The UK’s withdrawal from the European Union has brought about a series of legal and procedural developments – and still imminent changes – which are expected to have a significant impact on the functioning of fashion brands and luxury product groups. Among the key legal principles which the new post-Brexit reality is still being decided by UK lawmakers is the issue of trademark exhaustion – or in other words, limiting the ability of a trademark holder to exercise control over a product bearing a trademark once it releases – or authorizes the release of – that product on the market.

A fairly rare issue, brand exhaustion (better known as the First Sale Doctrine in the United States) has been cited in a range of fashion and luxury-focused cases in light of the rise in power. of the secondary market. Earlier this year, for example, the Crepslocker dealer pushed back the since trademark case that Chanel filed against it, arguing that Chanel had “no proper basis” for its objections to Crepslocker’s sale of Chanel products. authentic and to the use of the Chanel trademarks, because its “rights in the goods have been exhausted by the sale made in its authorized points of sale in the United Kingdom or in the EU”. The issue has also been raised in an interesting case concerning the Ferrari Testarossa brand, and in a number of cases focusing on the distribution of high-end cosmetics and perfumes in the EU. (In the United States, the first-sale doctrine has recently been used as a defense against trademark cases by Chanel, Nike, and iPhone accessories maker OtterBox, among others.)

Under EU law, trademark rights are considered exhausted when a product is placed on the market by the trademark owner (or an authorized agent) anywhere in the European Economic Area, an approach which allows the free movement of goods between EU member states. With the UK having left the EU, it “has the opportunity to decide on its future regime for the exhaustion of intellectual property rights,” said the UK Intellectual Property Office (“UKIPO”) in a released statement. in June.

As UKIPO stated earlier this year, the issue of depletion is “vitally important” because it “underpins parallel trade” – or trade in gray market products (that is, i.e. genuine branded products obtained in one market (i.e. country or economic zone) which are then imported into another and sold). At present, the pre-Brexit rule that the importation of goods into the UK that were originally sold in EU countries is still in effect, meaning that trademark holders whose goods have been placed on the market in the EU cannot prevent their subsequent importation. in the UK and sold there. At the same time, however, products bearing a trademark cannot be imported into the EU from the UK without the consent of the rights holder. “The effect of this is that right holders can prevent goods that have been placed on the market in the UK from being imported into the European Economic Area at the same time,” according to Bristows LLP lawyers Jeremy Blum and Jake Palmer.

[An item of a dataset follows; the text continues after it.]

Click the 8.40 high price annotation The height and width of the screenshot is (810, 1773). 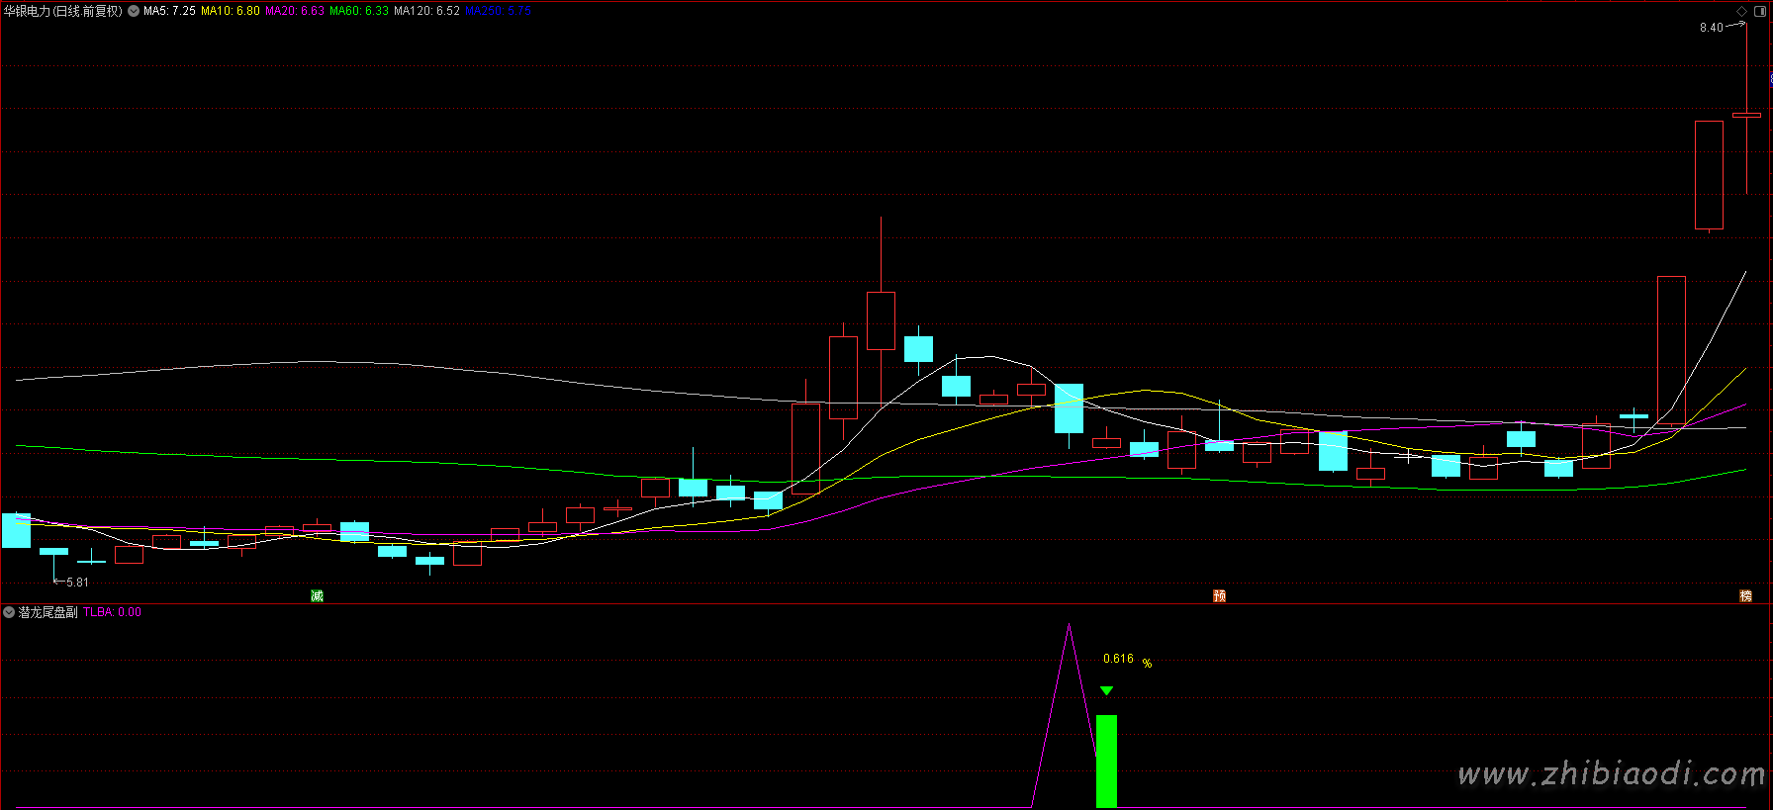(1711, 28)
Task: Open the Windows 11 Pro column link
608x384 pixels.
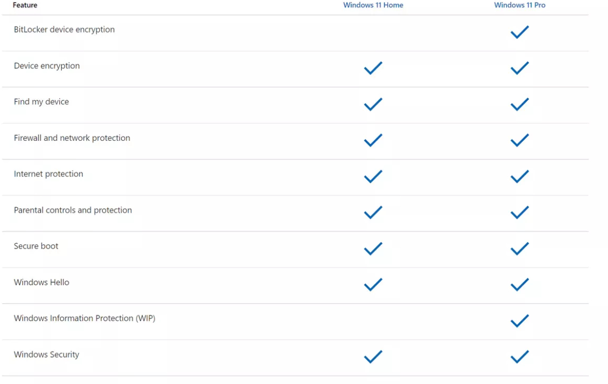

To date, the UK government has said it has no preference on the issue of what trademark exhaustion regime to adopt in the future. – with four main avenues raised: (1) the continuation of the current regime at EU level; (2) a national regime in which exhaustion would occur after the goods were first offered by the rights holder (or authorized party) in the United Kingdom; (3) a mixed regime under which the UK could apply different exhaustion standards for different types of IP goods, sectors and / or doctrines; and (4) an international regime in which exhaustion in the UK would occur as soon as the goods are placed on the market anywhere in the world by the rights holder (or authorized party).

Following a consultation period this summer, it is understood that most rights holders are opposed to the implementation of an international system, which would see trademark rights run out in the UK once that a product is marketed anywhere else in the world, thus, largely limiting the ability of rights holders to largely prevent parallel importation. More likely is the continuation of the current EU-wide system, or what is known as the unilateral or UK + regime.

Reflecting on UK options after Brexit, Emily Roberts of Burges Salmon LLP says there is a good chance the country will continue to observe the current system, which would mean “no change in the position on parallel imports “. This option, she asserts, “could be the least expensive for companies dependent on the European Economic Area for the supply of goods and raw materials, although parallel exports from the United Kingdom to the European Economic Area may be prohibited, with a corresponding impact on prices. . It would also allow rights holders to avoid any ‘change in their business models’ that would result from adopting any of the other regimes.

Blum and Palmer echo this, stating that they expect the future trademark exhaustion regime “to look like what it seems most rights holders prefer: a continuation of the current regime with a fallback position of national exhaustion, potentially with bilateral extensions in the event that the United Kingdom accepts trade agreements with other countries. Nevertheless, they warn those who are waiting for a decision on the grounds that “this government has not always acted in the interests of companies”.